Diageo has reported a 4.8% drop in full-year profit to $304m almost all of which was down to weaker performance in Latin America and the Caribbean, the FTSE 100-listed drinks giant said. Net sales declined 1.4% to $20.3bn, also owing to an unfavourable foreign exchange impact and inflation. Outside of Latin America and the Caribbean, sales rose overall 1.8% to $330m, driven by "resilient" growth in its Africa, Asia Pacific and Europe regions, which easily offset a 2.5% sales dip in North America following a “cautious consumer environment”.  

Air New Zealand has abandoned a 2030 goal to cut its carbon emissions, the first major carrier to do so, blaming difficulties securing more efficient planes and sustainable jet fuel.
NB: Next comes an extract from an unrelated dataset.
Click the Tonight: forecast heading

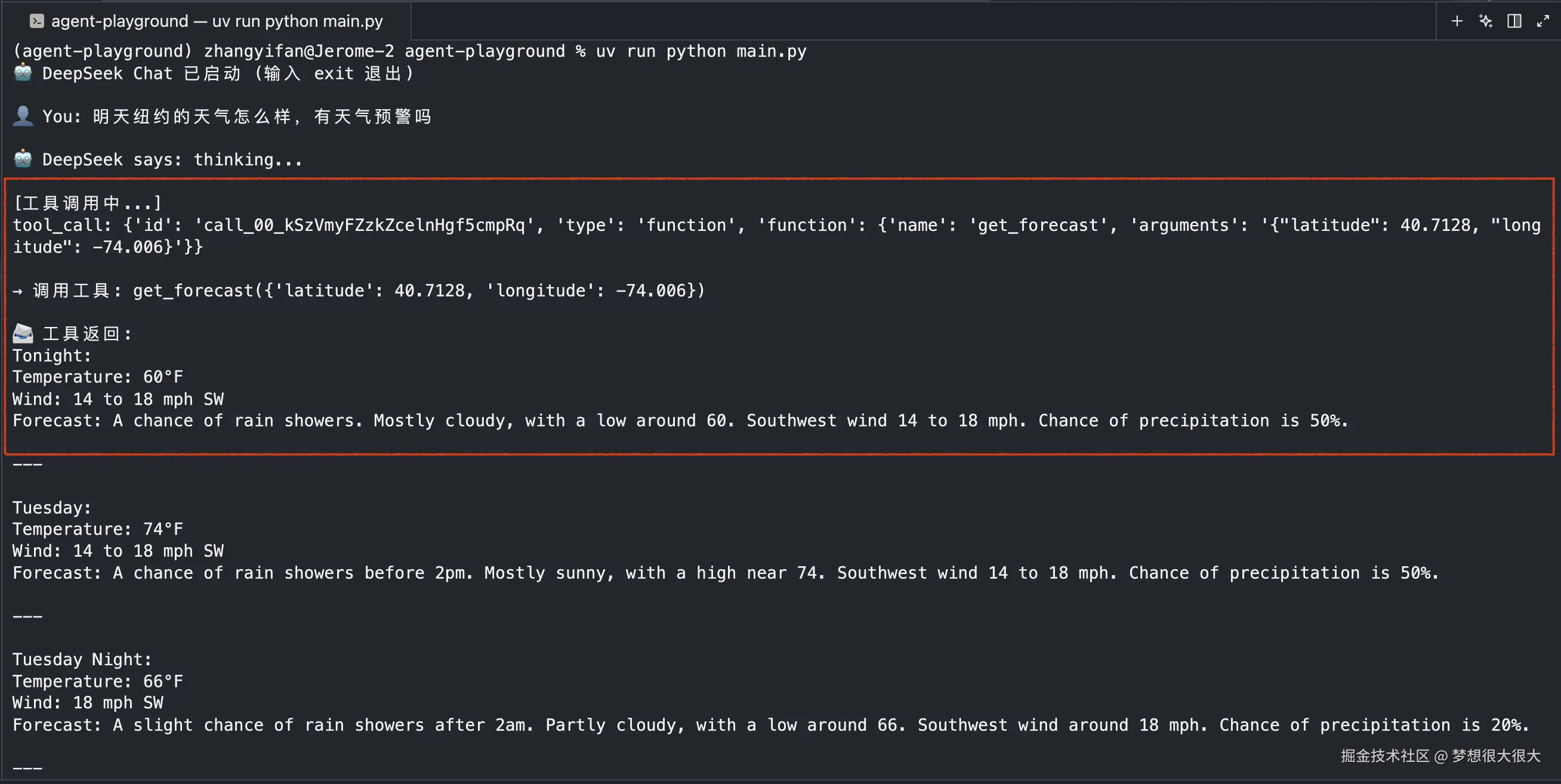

However, the BBC reports the airline is working on a new short-term target and that it remains committed to an industry-wide goal of achieving net zero emissions by 2050. "In recent months, and more so in the last few weeks, it has also become apparent that potential delays to our fleet renewal plan pose an additional risk to the target's achievability," Air New Zealand Chief Executive Officer, Greg Foran, said in a statement. "The price of [SAF] is more expensive than traditional fuels, and there is not enough capacity to produce that at scale," Ellis Taylor from aviation analytics firm Cirium told the broadcaster, adding that “delays in new aircraft deliveries are affecting airlines around the world, with both Boeing and Airbus under-delivering new jets over the last few years, largely due to snags in the wider supply chains of the manufacturers".